McVeigh Execution: Oklahoma Governor Keating Discusses Views

Aired June 11, 2001 - 07:31   ET

THIS IS A RUSH TRANSCRIPT. THIS COPY MAY NOT BE IN ITS FINAL FORM AND MAY BE UPDATED.


THIS IS A RUSH TRANSCRIPT. THIS COPY MAY NOT BE IN ITS FINAL FORM AND MAY BE UPDATED.
COLLEEN MCEDWARDS, CNN ANCHOR: Oklahoma's Governor Frank Keating has had to deal with the bombing on many, many levels. He was a brand new governor back in 1995, just three months into his term, when that bomb went off.

And the governor joins us this morning, from Oklahoma City.

Governor, thank you for being here.

GOV. FRANK KEATING, OKLAHOMA: My pleasure, good morning.

MCEDWARDS: I'd like to ask you what you remember about that day.

KEATING: Well, as most, it was an ordinary day. It was a beautiful spring day in Oklahoma City. I'm from the other side of the turnpike, over in Tulsa, so I was a new resident of Oklahoma City. We had just attended a mayor's prayer breakfast that morning. I went back to the office, and as many in this town, if not most, the harrumph of that bomb indicated that something had occurred.

The early news reports indicated a utility explosion in a federal courthouse. I could see by the television coverage immediately it was a federal office building filled with people, and the extent of the devastation, as your viewers have seen, indicated more than a utility explosion. Someone blew it up. It was the beginning of a horror for Oklahoma City.

MCEDWARDS: And you know, I've heard, Governor, that that memory is still very fresh there. I heard a resident quoted the other day saying that every time a firecracker goes off or a car backfires in Oklahoma City, people sort of bristle -- any noise in the distance, they still hear that bomb.

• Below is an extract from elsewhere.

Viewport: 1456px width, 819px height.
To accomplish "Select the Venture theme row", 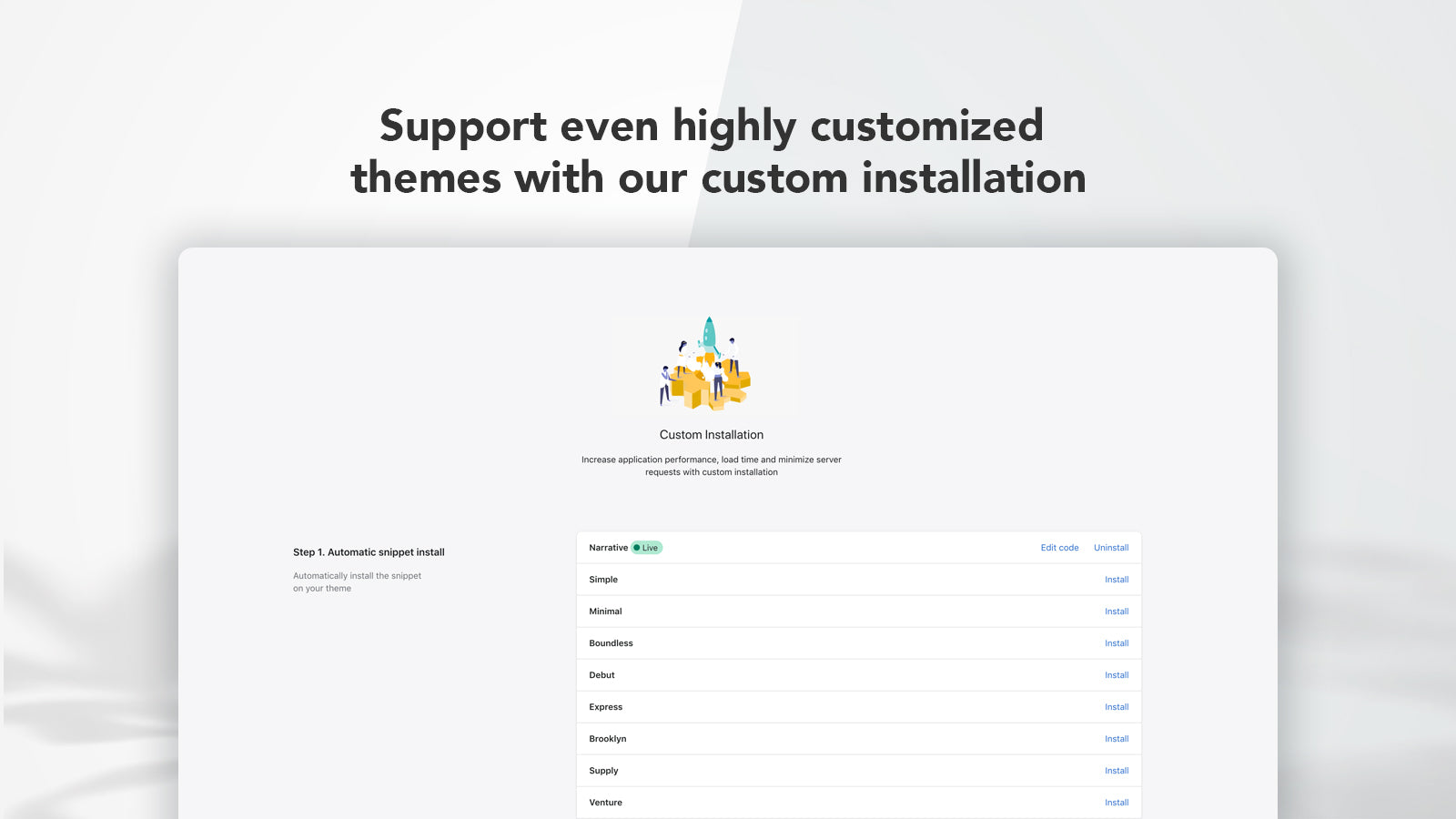I will (x=855, y=802).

KEATING: People do remember it, but obviously, the bad, the evil, that occurred here has, in a large part, been washed away by the civic spirit, the goodness, the incredible coming together of the community. The fact that there was no looting, with 330 buildings damaged or destroyed. Money was raised to put every child through a college who lost one or both parents, and there were 30 kids who lost both their parents, and 170 lost one. And over 100 kids are in college right now.

The family members, obviously, will never be whole, but the community itself feels that out of evil, good comes, and we stitched together very well as a result of this, and it's certainly nice to know that at least this piece of this awful tragedy is over.

MCEDWARDS: Governor Keating, I remember back in '97, around the time of the trial, the Roman Catholic bishops coming out and saying that Timothy McVeigh's life should be spared. At the time, you said no, the death penalty was the appropriate punishment. Do you still feel that way now?

KEATING: I do. The death penalty -- and I'm a Catholic -- the death penalty is very, very rarely applied in the United States. We have, unfortunately, a violent society; some 485,000 people have been killed in America since 1977, and a grand total of 685 executions -- something like 0.5 percent of the killings result in executions.

But if ever capital punishment were justified, it'd be justified for this individual, who killed 168 innocent men, women, and children, including 19 babies. If ever the moral code, the legal code, cried out for real justice for that kind of agony, it's in this case.

MCEDWARDS: Governor Keating, thank you very much for your time this morning -- appreciate it.

KEATING: Sure, you're welcome. Thank you.